Process differences with or without hardware accelerators. Credit: Electronics (2024). doi:10.3390/Electronics13234683
Large-scale language models (LLMs) like Bert and GPT are driving major advances in artificial intelligence, but their size and complexity usually require strong servers and cloud infrastructure. Running these models directly on devices left a challenging technical challenge, even relying on external computations.
The research team at Sejong University has developed a new hardware solution that will help change it. This work has been published in the journal Electronics.
Scalable Transaccelerator Units (STAUs) are designed to efficiently run a variety of transformer-based language models in embedded systems. It dynamically adapts to a variety of input sizes and model structures, making it particularly suitable for real-time on-device AI.
At the heart of the STAU is a variable systolic array (VSA) architecture that performs matrix operations (core workloads of transformer models) in an input sequence length and reduced manner. By feeding rows of input data rows and loading weights in parallel, the system reduces memory stalls and improves throughput. This is especially important for LLMS where statement lengths and token sequences vary widely between tasks.
In benchmark tests published in Electronics, the accelerator demonstrated a 3.45x faster speeds over CPU-only running, while maintaining numerical accuracy of over 97%. Additionally, processing long sequences reduced total calculation time by over 68%.

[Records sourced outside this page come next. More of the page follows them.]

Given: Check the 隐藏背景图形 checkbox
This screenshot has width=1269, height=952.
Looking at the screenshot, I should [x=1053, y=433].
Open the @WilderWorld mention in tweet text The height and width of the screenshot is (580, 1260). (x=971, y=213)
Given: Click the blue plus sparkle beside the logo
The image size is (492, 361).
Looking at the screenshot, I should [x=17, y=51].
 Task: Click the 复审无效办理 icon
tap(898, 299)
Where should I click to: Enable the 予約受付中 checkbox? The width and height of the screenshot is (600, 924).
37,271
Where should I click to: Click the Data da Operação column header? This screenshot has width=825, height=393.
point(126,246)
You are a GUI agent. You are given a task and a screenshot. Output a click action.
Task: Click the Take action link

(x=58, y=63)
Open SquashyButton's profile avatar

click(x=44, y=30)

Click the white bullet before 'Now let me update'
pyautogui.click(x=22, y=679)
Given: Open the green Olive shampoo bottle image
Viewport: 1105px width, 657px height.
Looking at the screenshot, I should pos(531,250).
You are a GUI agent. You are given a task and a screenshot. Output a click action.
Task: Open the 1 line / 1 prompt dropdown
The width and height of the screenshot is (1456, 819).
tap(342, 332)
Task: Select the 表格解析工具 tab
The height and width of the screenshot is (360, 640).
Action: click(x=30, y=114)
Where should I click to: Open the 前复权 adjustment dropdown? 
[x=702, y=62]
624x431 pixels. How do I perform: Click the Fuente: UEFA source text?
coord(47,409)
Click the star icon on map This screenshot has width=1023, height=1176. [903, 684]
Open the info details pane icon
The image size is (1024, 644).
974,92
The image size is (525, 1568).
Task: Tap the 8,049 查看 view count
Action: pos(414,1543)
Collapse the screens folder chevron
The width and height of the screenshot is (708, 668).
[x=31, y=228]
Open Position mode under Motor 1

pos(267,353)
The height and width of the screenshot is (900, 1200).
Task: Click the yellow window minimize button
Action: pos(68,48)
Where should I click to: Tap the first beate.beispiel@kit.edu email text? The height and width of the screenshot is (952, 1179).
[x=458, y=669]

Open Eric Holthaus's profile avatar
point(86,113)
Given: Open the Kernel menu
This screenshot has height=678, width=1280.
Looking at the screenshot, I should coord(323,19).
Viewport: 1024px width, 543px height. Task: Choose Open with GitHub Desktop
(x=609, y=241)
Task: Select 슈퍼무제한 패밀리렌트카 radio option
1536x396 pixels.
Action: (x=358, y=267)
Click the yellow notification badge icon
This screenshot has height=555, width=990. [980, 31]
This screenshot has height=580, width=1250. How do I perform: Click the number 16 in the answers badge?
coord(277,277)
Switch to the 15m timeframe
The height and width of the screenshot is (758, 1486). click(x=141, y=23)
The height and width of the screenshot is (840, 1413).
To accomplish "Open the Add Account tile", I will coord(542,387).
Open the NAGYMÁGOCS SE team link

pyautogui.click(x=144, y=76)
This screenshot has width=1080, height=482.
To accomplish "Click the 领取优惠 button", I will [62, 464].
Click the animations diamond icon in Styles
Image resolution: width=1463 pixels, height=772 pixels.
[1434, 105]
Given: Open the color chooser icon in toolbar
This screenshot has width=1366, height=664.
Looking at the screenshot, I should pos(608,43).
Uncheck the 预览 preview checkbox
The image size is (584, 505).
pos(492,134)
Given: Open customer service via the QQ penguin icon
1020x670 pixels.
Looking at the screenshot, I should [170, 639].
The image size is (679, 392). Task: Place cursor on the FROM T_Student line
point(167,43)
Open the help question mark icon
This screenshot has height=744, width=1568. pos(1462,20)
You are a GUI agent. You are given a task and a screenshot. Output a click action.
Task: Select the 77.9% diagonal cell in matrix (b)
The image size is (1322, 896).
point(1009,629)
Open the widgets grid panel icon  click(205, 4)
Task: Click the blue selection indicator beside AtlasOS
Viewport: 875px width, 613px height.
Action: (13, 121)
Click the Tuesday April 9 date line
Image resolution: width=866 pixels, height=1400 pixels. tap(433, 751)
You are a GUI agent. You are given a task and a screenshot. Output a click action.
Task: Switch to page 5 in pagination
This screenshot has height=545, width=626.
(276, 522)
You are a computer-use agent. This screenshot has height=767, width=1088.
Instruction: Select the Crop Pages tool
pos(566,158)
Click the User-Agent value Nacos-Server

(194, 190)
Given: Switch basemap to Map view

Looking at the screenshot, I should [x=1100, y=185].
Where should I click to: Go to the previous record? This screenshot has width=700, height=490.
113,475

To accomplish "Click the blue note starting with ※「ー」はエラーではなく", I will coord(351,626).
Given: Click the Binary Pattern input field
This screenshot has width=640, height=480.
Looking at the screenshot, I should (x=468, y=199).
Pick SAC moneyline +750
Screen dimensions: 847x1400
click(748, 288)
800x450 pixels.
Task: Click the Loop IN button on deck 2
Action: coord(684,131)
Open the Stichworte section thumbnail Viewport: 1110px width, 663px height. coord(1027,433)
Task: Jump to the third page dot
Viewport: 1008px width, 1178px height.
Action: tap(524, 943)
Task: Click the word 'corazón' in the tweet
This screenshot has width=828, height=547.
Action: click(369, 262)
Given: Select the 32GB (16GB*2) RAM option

Since then, continuous optimization has further improved system performance. According to the team, recent internal testing has achieved speedups of up to 5.18 times, highlighting the long-term scalability of the architecture.

Top module architecture. Credit: Electronics (2024). doi:10.3390/Electronics13234683

Processing Elements (PE) and Variable Contraction Array (VSA) architecture. Credit: Electronics (2024). doi:10.3390/Electronics13234683
The researchers also redesigned SoftMax functions, an important part of the transpipeline. Because it typically relies on exponentialization and normalization, the bottleneck was redesigned using a lightweight RADIX-2 approach that relies on shift-and-address manipulation. This reduces hardware complexity without compromising the output quality.
To further simplify the calculations, the system uses a custom 16-bit floating point format that is tailored specifically to suit your trans workload. This format eliminates the need for layer normalization (another common performance bottleneck), and contributes to a more efficient and streamlined data path.
The Stau was implemented in a xilinx FPGA (VMK180) and controlled by an embedded ARM Cortex-R5 processor. This hybrid design allows developers to support a variety of transformer models, including those used in LLMS. No hardware changes are required.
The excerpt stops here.